Fulmini su Roma e sulla Basilica di San Pietro
(us.fotolia.com/TTstudio, via CWR)

 

Il clero della Basilica di San Pietro benedirà le coppie omosessuali.

Secondo quanto riportato oggi dal quotidiano italiano Il Messaggero, l’arciprete della chiesa più famosa di Roma, il cardinale Mauro Gambetti, ha dichiarato che le benedizioni di coppie omosessuali potrebbero avvenire in quella chiesa.

“Per mostrare al mondo il volto materno della Chiesa e sulla linea di ciò che [Papa Francesco] ha chiesto”, ha dichiarato Gambetti.

Tuttavia, ha aggiunto che per ora nessuno ha chiesto ai canonici della basilica una tale benedizione.

“Non mi sembra che siano arrivate segnalazioni”, ha affermato il cardinale e ha aggiunto che loro, presumibilmente il clero della basilica, “si muoveranno dritti lungo il solco che è stato tracciato”.

Gambetti ha fatto queste osservazioni durante una conferenza stampa sul prossimo restauro del famoso baldacchino del Bernini.
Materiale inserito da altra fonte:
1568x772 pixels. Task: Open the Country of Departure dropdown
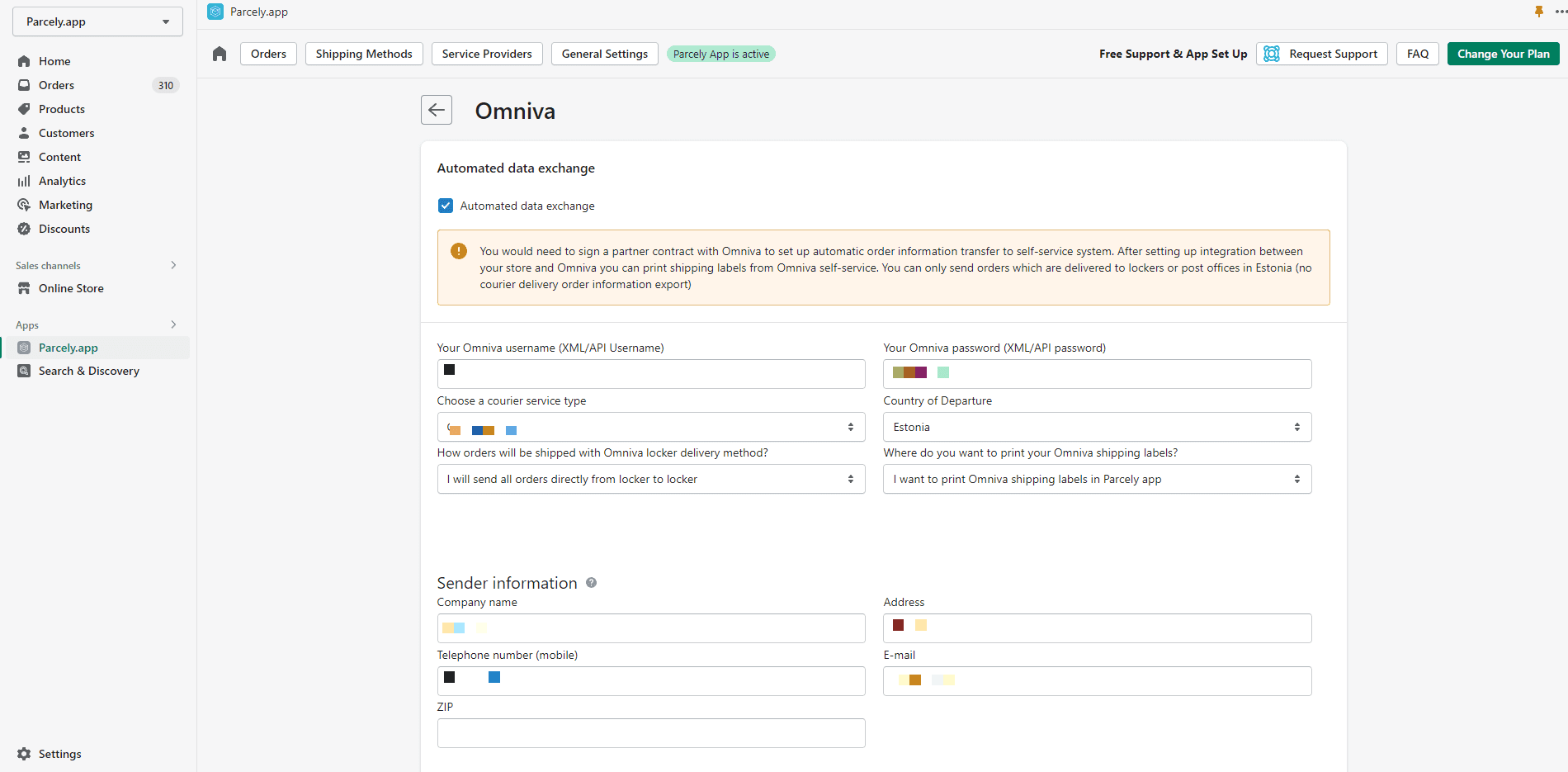(1096, 427)
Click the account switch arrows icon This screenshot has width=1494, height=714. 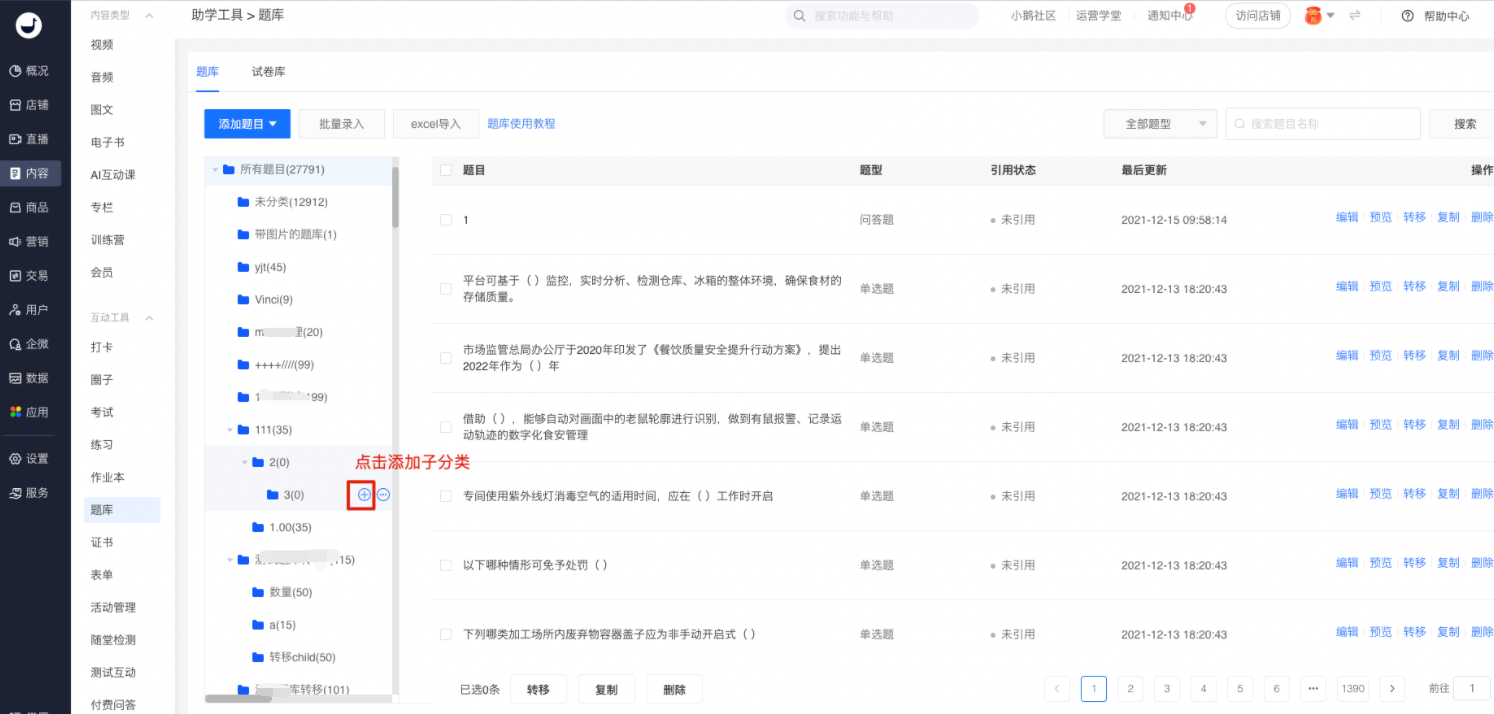tap(1355, 15)
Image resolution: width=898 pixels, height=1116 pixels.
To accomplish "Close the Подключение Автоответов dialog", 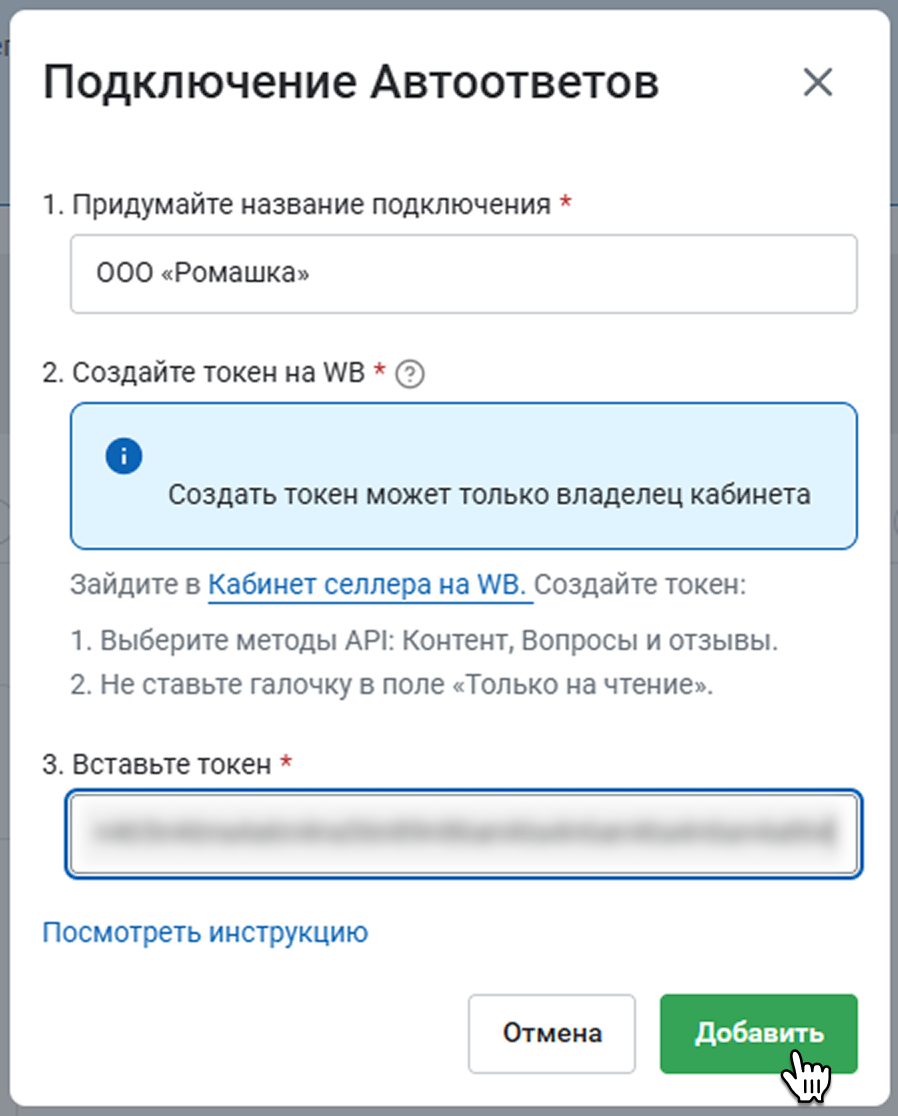I will (x=818, y=83).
La possibilità di un evento del genere nella Basilica di San Pietro è stata resa quasi inevitabile dalla nuova dichiarazione di Papa Francesco sulle benedizioni, Fiducia Supplicans, che prevede la possibilità di benedizioni “non liturgiche” di coppie in situazioni irregolari e di coppie dello stesso sesso. Tuttavia, l’impatto psicologico e spirituale della benedizione di queste coppie nel santuario più famoso della cristianità sarà immenso.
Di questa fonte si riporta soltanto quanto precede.